*TEXTAUSZUG*.

Vor einer Million Pilgern: Johannes Paul II. seliggesprochen
Joseph Ratzinger nahm selbst die Seligsprechung seines Vorgängers Johannes Paul II. vor - wegen eines angeblichen Wunders.
ROM taz | Es waren Rekordzahlen, die der Vatikan zur Seligsprechung Karol Wojtylas vermeldete: Fünf Königshäuser gaben sich am Sonntag auf dem Petersplatz die Ehre, dazu 16 Staatschefs, Regierungsdelegationen aus 87 Ländern - für Deutschland kam Innenminister Friedrich.
Vor allem aber kamen über eine Million Gläubige, aus Polen, aus Spanien, aus Lateinamerika und natürlich aus Italien. Und dann war da noch einer, der eigentlich gar nicht in die EU einreisen darf: Zimbabwes Präsident Robert Mugabe, der sich die Seligsprechung auf keinen Fall entgehen lassen wollte.

*ZU ERLEDIGENDE AUFGABEN*.
1) Kannst du den Artikel zur Seligsprechung beginnend mit „Vor einer Million“ und weiter bis „kam Innenminister Friedrich.“ wiedergeben und dabei „Petersplatz“ gegen „Platz vor dem Petersdom“ austauschen?
2) Kannst du den Artikel zur Seligsprechung dort weiterschreiben, wo er aufhört?

*BEREITGESTELLTE DATEN*.
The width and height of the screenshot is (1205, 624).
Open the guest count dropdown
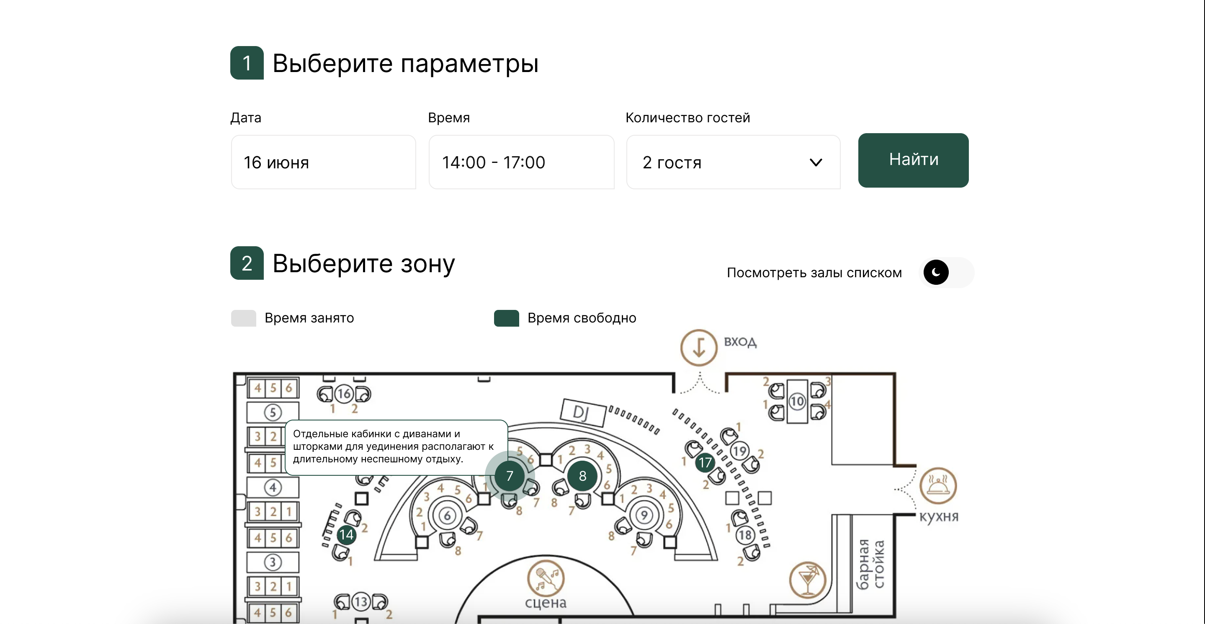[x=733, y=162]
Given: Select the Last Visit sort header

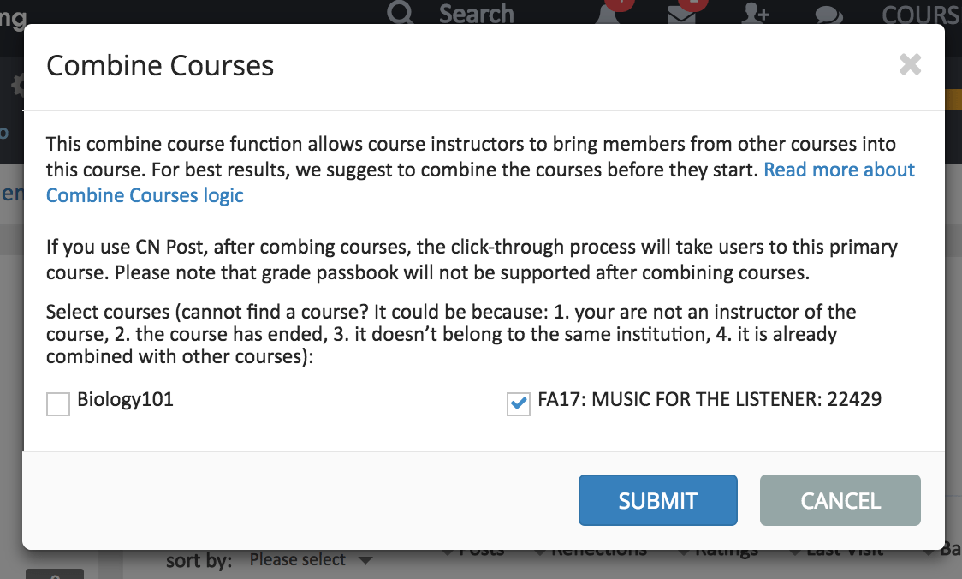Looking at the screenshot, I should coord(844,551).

...

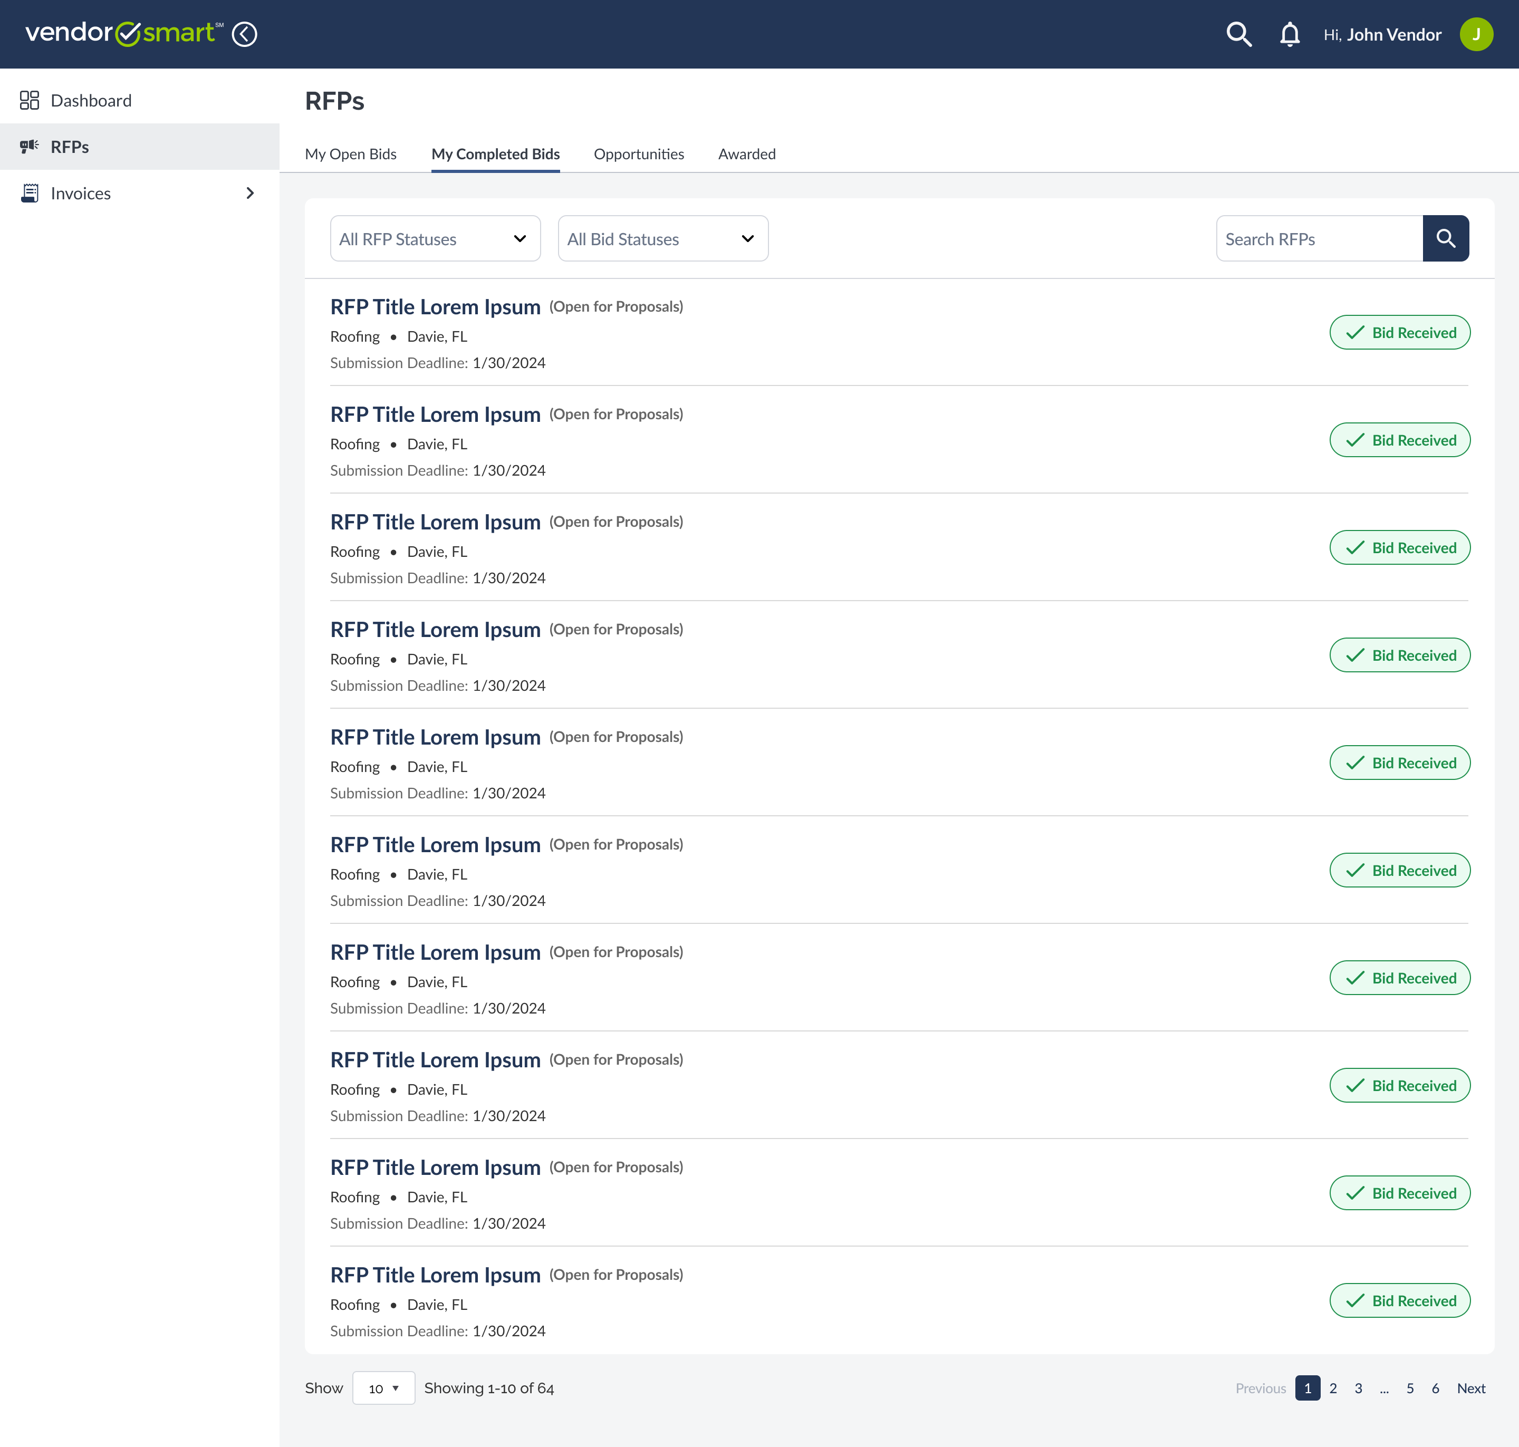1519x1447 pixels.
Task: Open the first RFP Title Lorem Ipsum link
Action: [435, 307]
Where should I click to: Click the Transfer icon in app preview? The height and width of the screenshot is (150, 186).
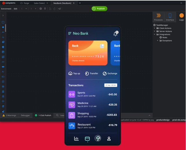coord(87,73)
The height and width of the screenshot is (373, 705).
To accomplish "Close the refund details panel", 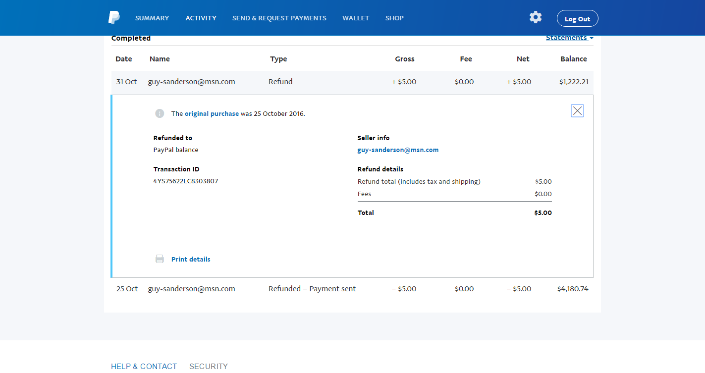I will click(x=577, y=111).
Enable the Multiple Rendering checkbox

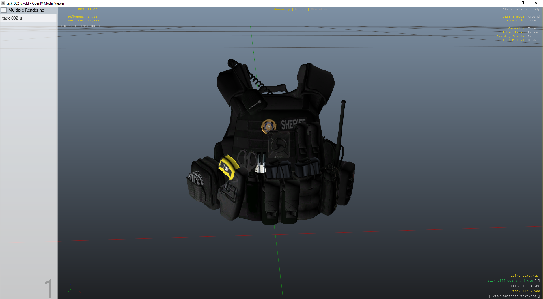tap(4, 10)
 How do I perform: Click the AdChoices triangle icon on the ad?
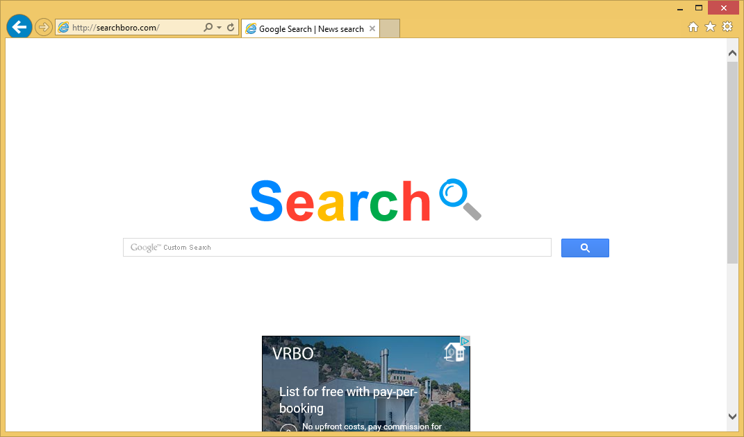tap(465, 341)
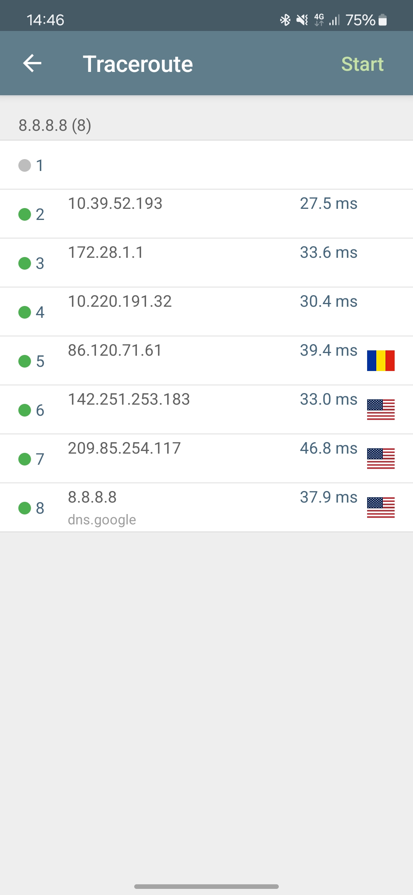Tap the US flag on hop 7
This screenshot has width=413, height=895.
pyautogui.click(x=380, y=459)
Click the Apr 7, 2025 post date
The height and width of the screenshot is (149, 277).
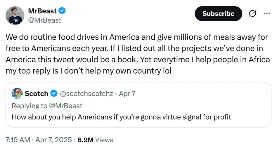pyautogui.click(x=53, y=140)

---

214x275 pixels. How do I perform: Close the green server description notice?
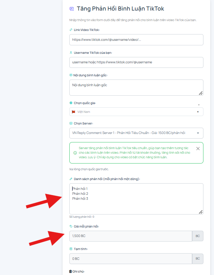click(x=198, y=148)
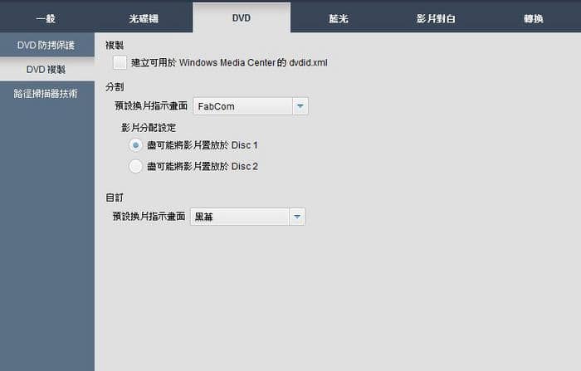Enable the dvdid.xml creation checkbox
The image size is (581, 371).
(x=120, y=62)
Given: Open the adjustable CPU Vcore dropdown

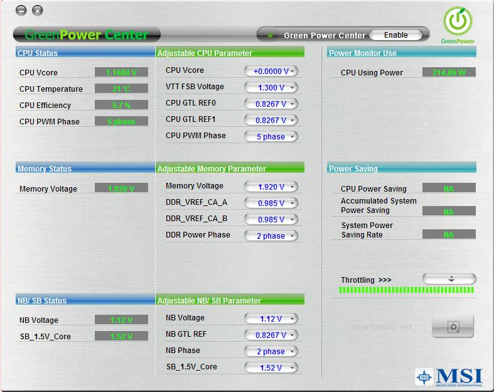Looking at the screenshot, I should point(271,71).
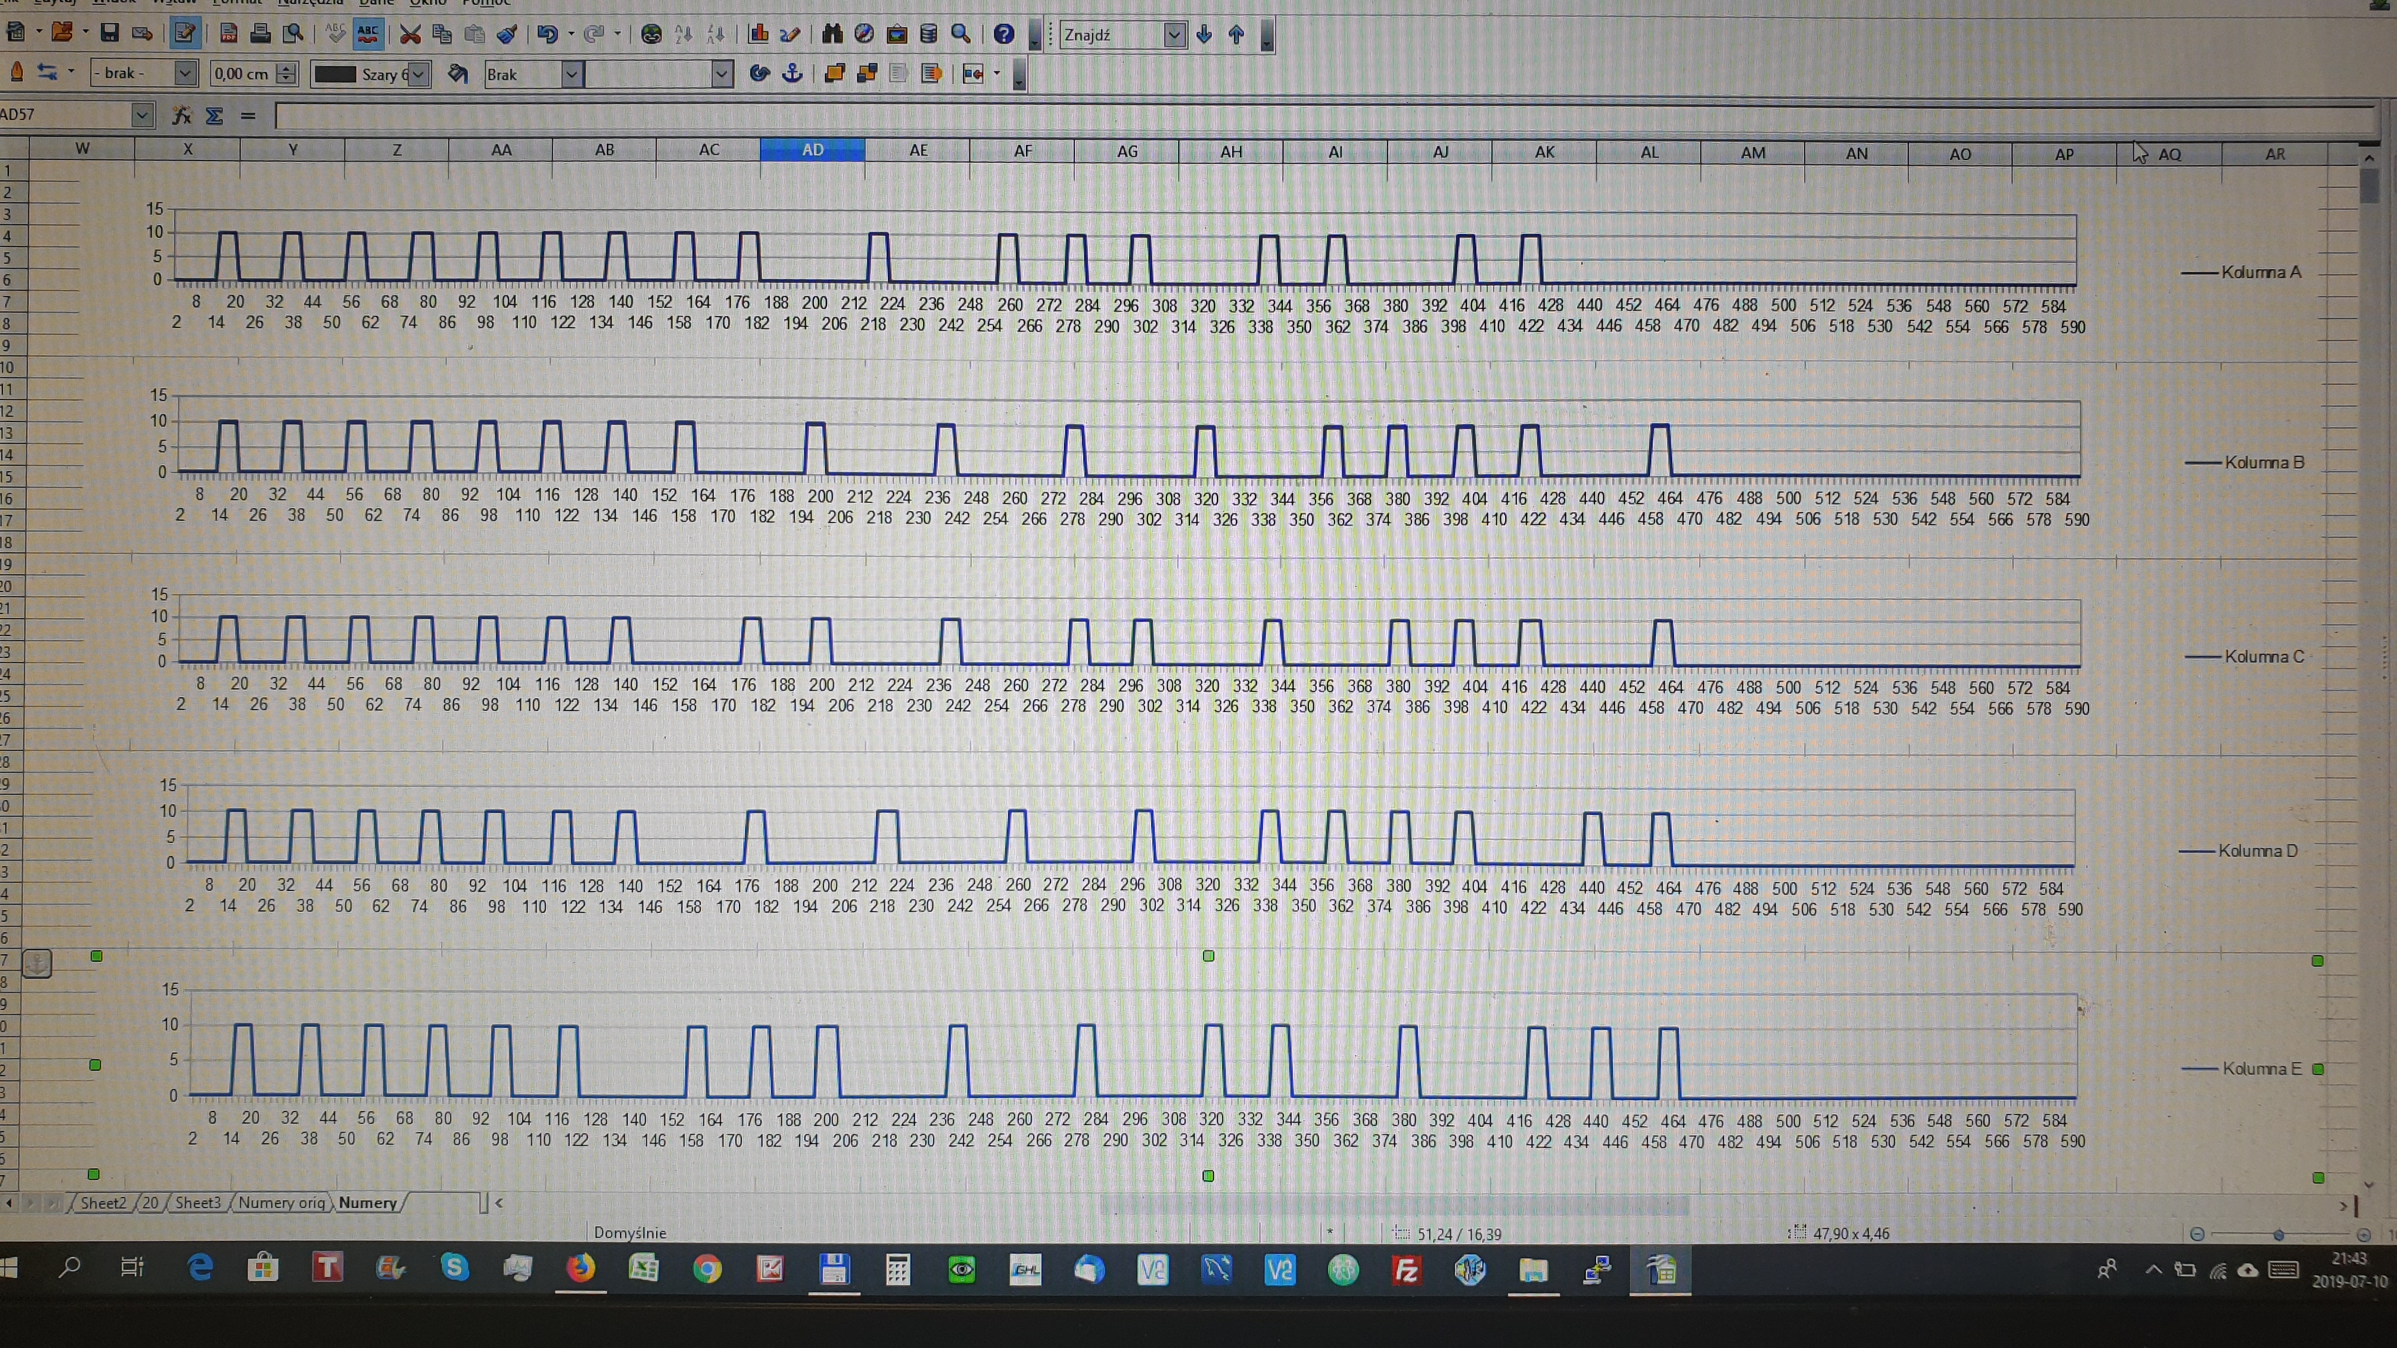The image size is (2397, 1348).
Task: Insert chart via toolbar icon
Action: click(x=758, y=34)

*DIE ANTWORTEN*.
1)
Vor einer Million Pilgern: Johannes Paul II. seliggesprochen
Joseph Ratzinger nahm selbst die Seligsprechung seines Vorgängers Johannes Paul II. vor - wegen eines angeblichen Wunders.
ROM taz | Es waren Rekordzahlen, die der Vatikan zur Seligsprechung Karol Wojtylas vermeldete: Fünf Königshäuser gaben sich am Sonntag auf dem Platz vor dem Petersdom die Ehre, dazu 16 Staatschefs, Regierungsdelegationen aus 87 Ländern - für Deutschland kam Innenminister Friedrich.

2)
Der Petersplatz selbst war schon in der Nacht für die Gläubigen geöffnet worden; viele von ihnen hatten in Schlafsäcken auf offener Straße übernachtet. "Santo subito", "Heilig sofort" hatten die Trauernden auf dem Petersplatz in der Nacht des 2. April 2005 gerufen, als Johannes Paul II. starb, und der gleiche Slogan erklang bei seiner Beisetzung. Unter seinem Nachfolger Papst Benedikt XVI. kam die Katholische Kirche diesem Begehren entgegen: In einer Rekordzeit von sechs Jahren erfolgte die Seligsprechung.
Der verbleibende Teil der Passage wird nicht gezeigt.